I caught up with an old friend on the book and face the other day who told me that one of her children has a rare neurological disease that takes much of her daily efforts. I have other friends whose children have downs syndrome, autism, rare forms of cancer, and genetic diseases. My nurse friend tells me that it is a grownup illusion that children are less prone to disease than adults. We are shocked to hear of children suffering with diseases. We think "unfair" and "how sad" but the fact of the matter is that many of us are born into illness and many more are born into conditions of poverty or brutality that can bring about physical or mental illnesses.
I listened to a podcast from BBC's All Things Considered this morning as I tidied up the mail and bank accounts. They featured Carol Myss who describes herself as a medical intuitive. She talked about that intriguing question in healing, the one that Jesus posed, "Do you want to be well?". It is an earthquake question and one I think about a lot when it comes to transformation and conversion.
She proposes that the change inherent in much healing (and some of that can be enduring sickness not becoming totally well - as she says it can be the way we carry an illness that equals our health...) will not be faced by some - not just physical changes but facing forgiveness, self-pity, letting go, acceptance etc. Some choose to die rather than make these changes. Some would rather hang onto their illness or their way of going through illness than face the transformation, the conversion to new practices that could make them their version of well in a planet filled with suffering and illness of many types.

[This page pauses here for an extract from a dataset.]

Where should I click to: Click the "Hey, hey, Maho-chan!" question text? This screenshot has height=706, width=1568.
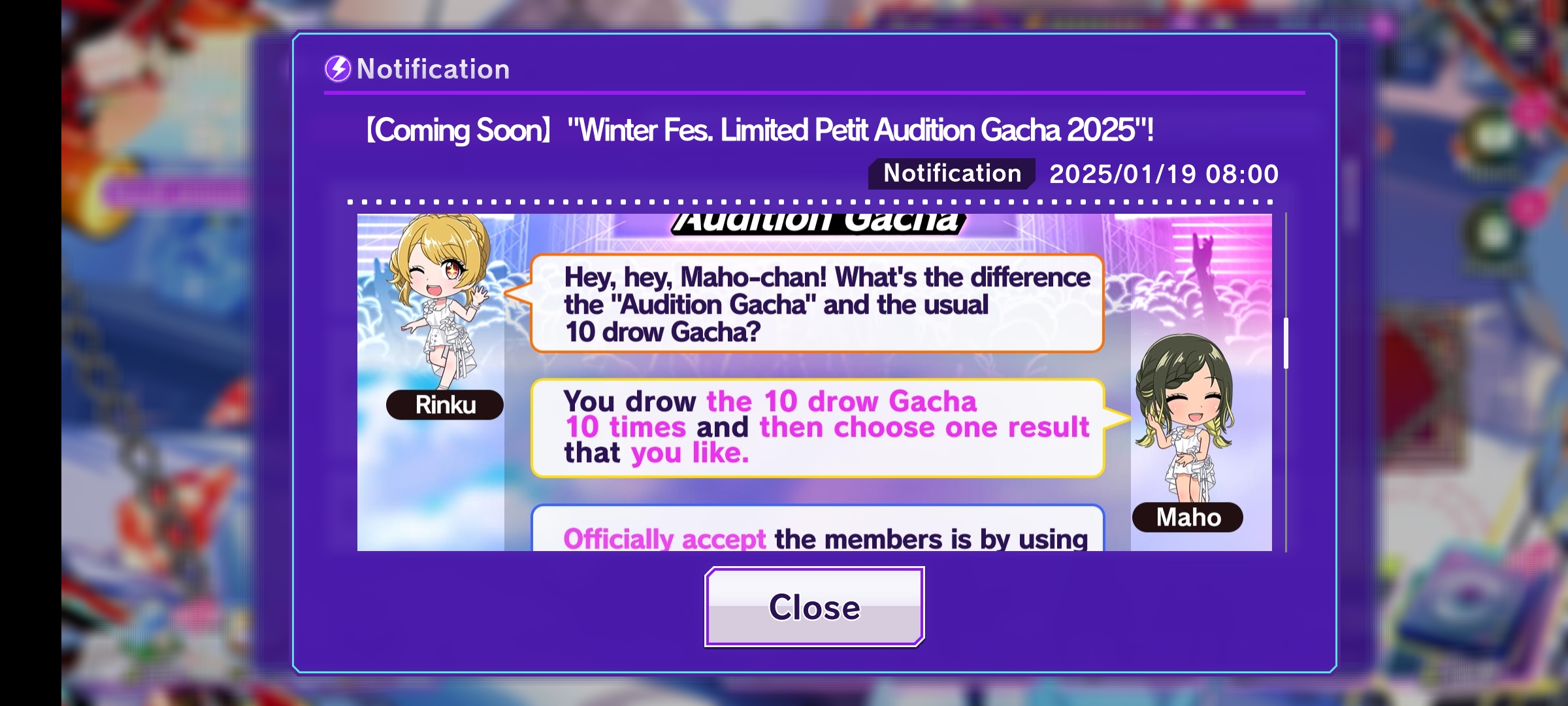point(827,304)

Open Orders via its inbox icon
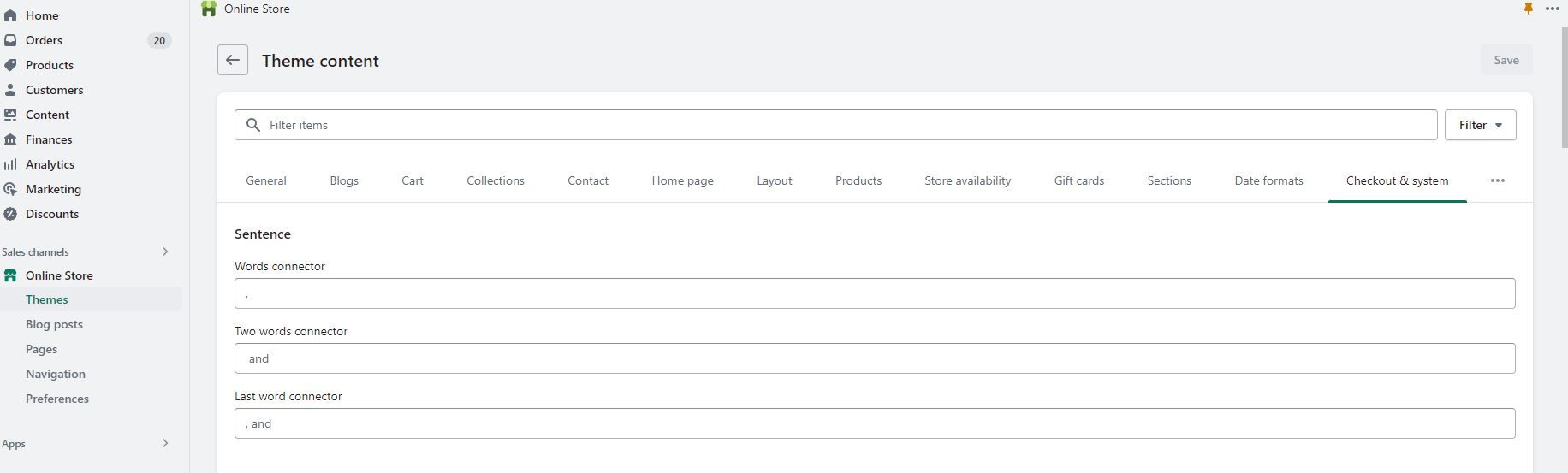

And here is where I wonder at the power of play in the lives of many of those we consider less mature, less logical than us. When some big and little kids get five good minutes, they grab the Nintendo controller or beg for the bike or just move their action figures around the lumps of the blankets on their bed. They grab those small moments of joy and light and hang on until the next bump in the road. Sometimes I think that growing up has meant finding out what I used to really know. What do those who play in the middle of dark times know that I have forgotten about the nature of illness and suffering?